Cosa è veramente prezioso?
Il tesoro, la perla e la rete Mt 13,44-46
Continua il discorso iniziato due domeniche fa delle parabole utilizzate da Gesù per far comprendere meglio le dinamiche del Regno di Dio, cioè del modo di vivere che Lui è venuto a proporci per entrare in comunione con Dio e quindi godere a pieno delle sue grazie. Allora avevamo affrontato alcuni temi importanti: In cosa consiste il Regno di Dio? A chi è riservato? Cosa fare di fronte al Male? Come cresce?
Oggi ci sono 2 allegorie: il tesoro e la perla e poi un riassunto finale fatto con un’altra allegoria, quella della rete.
Qual è il messaggio di oggi? La prima lettura che ci parla di Salomone, ci dà un assist per interpretare correttamente le prime due parabole. Essa ci parla dell’importanza che la Sapienza ha nella vita dell’uomo.
Ai tempi di Gesù il bene più prezioso che una persona voleva possedere era la “Sapienza” cioè la capacità di riconoscere ciò che è bene e ciò che è male e di fare sempre le scelte gradite a Dio. Se felicità e ricchezza sono un dono di Dio, allora solo piacendo a Dio si potranno ottenere. Questo era il pensiero non solo del popolo di Israele, ma di tutto l’antico oriente. Ci sono vari libri della bibbia, chiamati appunto sapienziali che trattavano questo argomento. La sapienza è molto più di semplice erudizione o intelligenza. Abbiamo sentito che il re Salomone chiese a Dio questo dono e come ricompensa Dio gli concesse anche ricchezza, gloria, eccetera.

────────────────────

* [SERIE DI COMPITI]
(1) Secondo l'articolo, perché ai tempi di Gesù la Sapienza era il bene più prezioso? Rispondi in una-tre frasi.
(2) Nell'articolo, quale allegoria fa da riassunto finale dopo quelle del tesoro e della perla?
(3) Prosegui l'articolo sulle parabole del tesoro e della perla a partire dall'ultima frase riportata.

* [CONTENUTO DEI DATI]
────────────────────

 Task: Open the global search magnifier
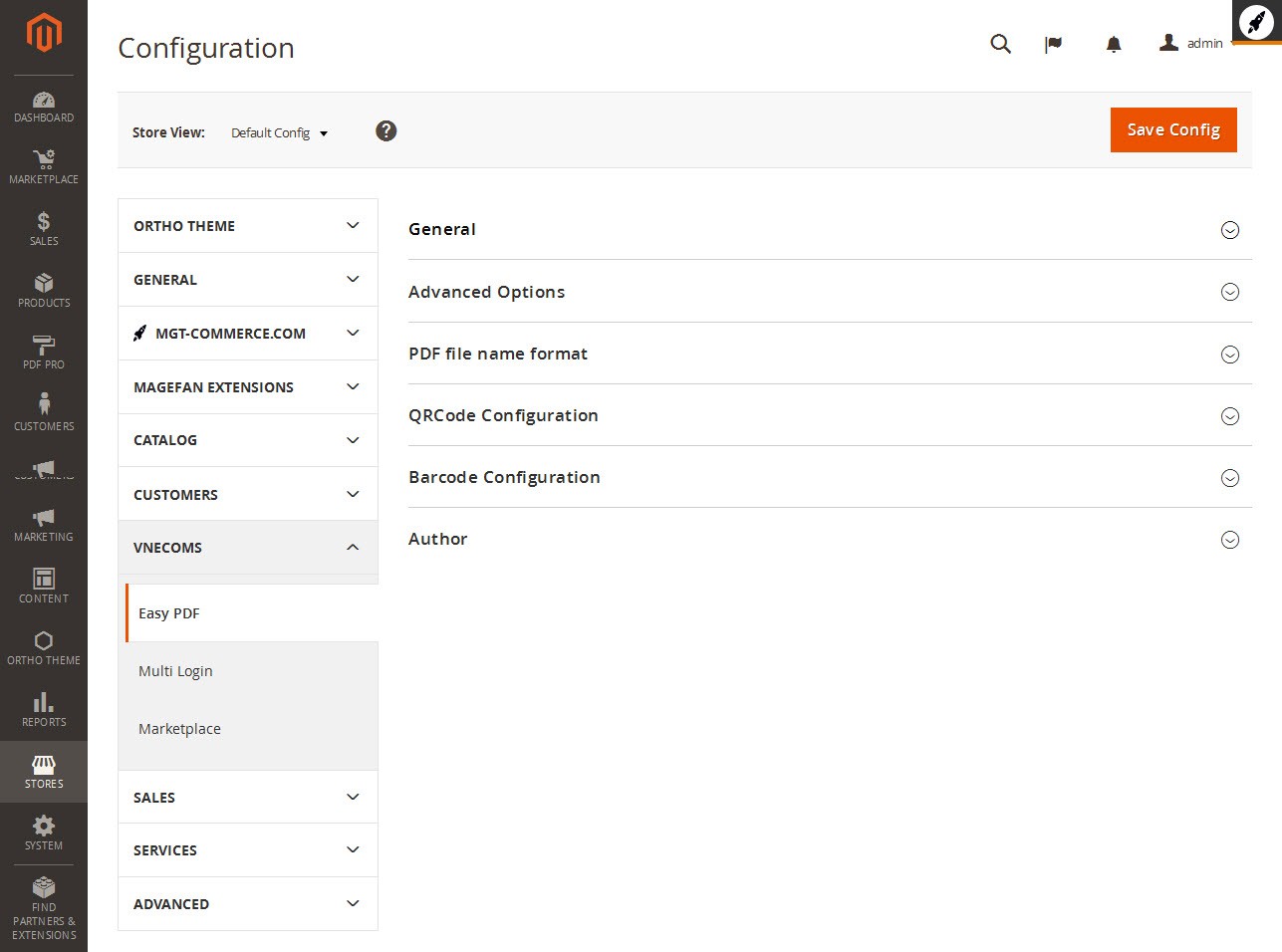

────────────────────

* [RISULTATI FINALI]
(1) La Sapienza era la capacità di riconoscere il bene e il male e di fare sempre scelte gradite a Dio. Poiché felicità e ricchezza erano considerate un dono di Dio, si pensava che solo piacendo a Dio si potessero ottenere.

(2) L'allegoria della rete.

(3)
Gli Ebrei del tempo di Gesù pensavano che la vera Sapienza era racchiusa nella Torah, i primi cinque libri della bibbia, caratterizzati dalla legge data da Dio a Mosè. Gesù, invece, proponeva un suo stile di vita. Questa è la vera sapienza, paragonabile a un tesoro nascosto o a una perla preziosa.
I punti attorno a cui ruotano le prime due parabole sono:
1) Il grande valore di ciò che si trova;
2) Il grande desiderio di possederlo al punto di rinunciare a tutto per esso.
Vediamo ora la prima parabola. In quell’epoca capitava spesso che ci fossero incursioni improvvise di predoni e briganti, per cui, alle volte, le persone nascondevano i loro beni. Se per caso il padrone veniva ucciso, accadeva che nessuno sapesse dell’esistenza di tali beni e magari passavano anni prima che uno si imbattesse in essi. Mettiamo il caso che un uomo abbia nascosto il suo “tesoro” in un campo, e poi sia morto. Un contadino lavorando quella terra, che magari ha preso in affitto, lo scopre.
Alcuni dettagli:
1- La scoperta del tesoro viene fatta per caso, è stata solo fortuna.
2- Il tesoro non è appariscente, è nascosto e chi gira con la testa per aria non lo trova.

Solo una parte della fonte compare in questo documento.